The Green Women of Uttarakhand

From Nature-Eco-Feminism

There’s a quiet revolution taking place in the hills of Uttarakhand—and it’s led by women with calloused hands and rooted hearts. They are seed keepers, water warriors, tree huggers—literally. They are the green women of Uttarakhand. And they’ve been protecting these mountains long before climate activism had hashtags.

Remembering the Chipko Women

In the 1970s, when loggers arrived to fell trees in the forests of Chamoli, it was the village women who stood between axes and trees. They hugged the trunks and refused to move. This was the birth of the Chipko Movement—a non-violent protest that not only saved forests but also redefined environmental resistance.

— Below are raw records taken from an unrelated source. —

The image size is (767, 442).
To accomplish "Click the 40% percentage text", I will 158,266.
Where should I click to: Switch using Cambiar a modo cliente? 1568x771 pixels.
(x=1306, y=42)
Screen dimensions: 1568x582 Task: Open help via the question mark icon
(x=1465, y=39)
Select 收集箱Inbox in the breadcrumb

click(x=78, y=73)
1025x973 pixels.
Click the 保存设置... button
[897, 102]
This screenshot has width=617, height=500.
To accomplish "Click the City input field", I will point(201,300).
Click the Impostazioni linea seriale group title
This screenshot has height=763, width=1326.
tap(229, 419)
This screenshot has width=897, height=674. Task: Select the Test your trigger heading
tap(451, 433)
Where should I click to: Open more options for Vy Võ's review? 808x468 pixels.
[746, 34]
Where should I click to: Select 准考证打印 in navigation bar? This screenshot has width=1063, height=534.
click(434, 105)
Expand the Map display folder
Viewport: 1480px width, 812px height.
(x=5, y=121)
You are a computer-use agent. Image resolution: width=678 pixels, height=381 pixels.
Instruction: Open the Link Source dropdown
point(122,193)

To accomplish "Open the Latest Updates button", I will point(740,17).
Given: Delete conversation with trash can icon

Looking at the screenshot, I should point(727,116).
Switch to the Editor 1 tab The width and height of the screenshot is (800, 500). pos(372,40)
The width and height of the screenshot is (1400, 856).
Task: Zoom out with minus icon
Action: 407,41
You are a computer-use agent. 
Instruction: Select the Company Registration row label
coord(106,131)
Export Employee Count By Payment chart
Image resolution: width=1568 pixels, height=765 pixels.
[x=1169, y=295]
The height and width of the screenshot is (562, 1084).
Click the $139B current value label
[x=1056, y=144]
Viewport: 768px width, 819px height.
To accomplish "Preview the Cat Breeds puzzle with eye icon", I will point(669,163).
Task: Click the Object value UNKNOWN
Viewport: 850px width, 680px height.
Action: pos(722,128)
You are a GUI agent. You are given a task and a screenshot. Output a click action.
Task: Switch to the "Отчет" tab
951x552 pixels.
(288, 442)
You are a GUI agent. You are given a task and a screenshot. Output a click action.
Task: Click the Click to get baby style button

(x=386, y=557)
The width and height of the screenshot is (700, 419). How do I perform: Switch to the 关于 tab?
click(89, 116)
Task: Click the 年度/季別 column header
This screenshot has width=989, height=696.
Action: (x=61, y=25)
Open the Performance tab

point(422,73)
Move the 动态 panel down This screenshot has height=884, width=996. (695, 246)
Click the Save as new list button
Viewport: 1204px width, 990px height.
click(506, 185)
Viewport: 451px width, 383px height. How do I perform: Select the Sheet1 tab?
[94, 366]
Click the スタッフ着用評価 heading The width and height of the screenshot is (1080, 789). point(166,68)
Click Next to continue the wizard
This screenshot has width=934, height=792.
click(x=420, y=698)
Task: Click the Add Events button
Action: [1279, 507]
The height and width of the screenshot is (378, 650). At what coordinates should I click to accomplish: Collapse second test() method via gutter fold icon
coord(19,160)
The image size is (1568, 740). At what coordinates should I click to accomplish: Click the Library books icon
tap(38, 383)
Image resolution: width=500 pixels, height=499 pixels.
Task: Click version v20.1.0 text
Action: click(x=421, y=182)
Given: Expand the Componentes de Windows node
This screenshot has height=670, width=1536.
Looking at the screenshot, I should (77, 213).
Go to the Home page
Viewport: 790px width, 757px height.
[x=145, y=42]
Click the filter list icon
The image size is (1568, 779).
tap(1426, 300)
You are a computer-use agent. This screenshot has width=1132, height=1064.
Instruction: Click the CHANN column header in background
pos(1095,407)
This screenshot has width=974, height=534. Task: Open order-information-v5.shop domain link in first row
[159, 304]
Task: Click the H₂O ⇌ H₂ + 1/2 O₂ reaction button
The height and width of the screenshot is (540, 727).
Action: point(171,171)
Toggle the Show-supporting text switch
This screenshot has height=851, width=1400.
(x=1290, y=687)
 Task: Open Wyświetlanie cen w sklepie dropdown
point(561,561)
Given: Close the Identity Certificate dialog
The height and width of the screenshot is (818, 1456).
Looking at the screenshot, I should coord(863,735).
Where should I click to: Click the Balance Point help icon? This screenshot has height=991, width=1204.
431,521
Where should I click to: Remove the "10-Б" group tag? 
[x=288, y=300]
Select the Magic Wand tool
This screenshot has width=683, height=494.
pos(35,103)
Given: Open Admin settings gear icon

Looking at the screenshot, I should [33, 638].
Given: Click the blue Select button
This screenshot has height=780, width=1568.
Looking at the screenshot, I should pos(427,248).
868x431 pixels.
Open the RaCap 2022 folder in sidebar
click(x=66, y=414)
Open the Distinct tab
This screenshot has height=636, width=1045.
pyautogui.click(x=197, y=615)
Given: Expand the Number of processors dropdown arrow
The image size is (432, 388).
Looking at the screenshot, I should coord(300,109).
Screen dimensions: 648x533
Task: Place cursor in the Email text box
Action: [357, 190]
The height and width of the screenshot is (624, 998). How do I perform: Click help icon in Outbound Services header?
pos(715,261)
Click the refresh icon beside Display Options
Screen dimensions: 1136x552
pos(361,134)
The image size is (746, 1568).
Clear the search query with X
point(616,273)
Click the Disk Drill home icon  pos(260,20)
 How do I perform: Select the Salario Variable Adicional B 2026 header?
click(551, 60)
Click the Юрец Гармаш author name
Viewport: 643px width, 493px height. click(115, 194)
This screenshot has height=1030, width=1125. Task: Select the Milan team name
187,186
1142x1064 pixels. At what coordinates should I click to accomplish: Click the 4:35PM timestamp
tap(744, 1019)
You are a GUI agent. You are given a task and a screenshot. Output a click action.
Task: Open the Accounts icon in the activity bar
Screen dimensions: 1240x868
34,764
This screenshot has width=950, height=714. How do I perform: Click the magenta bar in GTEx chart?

But those women didn’t see themselves as activists. They were mothers, farmers, caretakers. The forest was their grocery store, pharmacy, and temple. Losing it meant losing everything.

Women as Keepers of Sustainability

Even today, rural women in Uttarakhand play a central role in ecological balance. They grow native millets, manage forest commons, conserve traditional water sources (naulas), and teach ecological values to their children—not in classrooms, but through life itself.

I’ve met women in villages near Almora who collect plastic from mountain trails on their way to the fields. In Munsyari, women’s collectives run seed libraries, ensuring climate-resilient crops survive. In Tehri, they practice rainwater harvesting in homes built on slopes.

Why Women Must Lead Climate Action

Women are not just vulnerable to climate change—they are powerful agents of change. When floods disrupt water access, it is women who walk longer. When forests disappear, it is women who suffer fuel scarcity. But when solutions are needed, it is women who innovate first.

Unfortunately, they’re rarely given seats at decision-making tables. Development policies in hill states still prioritize roads and tourism over food security and ecological health. Yet the women continue—quietly, consistently, resiliently.

Lessons from the Hills

As someone who has walked alongside these women, I’ve learned more than I ever did in workshops or textbooks. They’ve taught me that conservation is not about doing more—it’s about doing less, with care. It’s about patience, observation, and interdependence. It’s about courage without noise.

The green women of Uttarakhand don’t want applause. But they deserve acknowledgement, support, and amplification. Their voices are rooted in soil and time—and they are the very foundation of sustainable futures.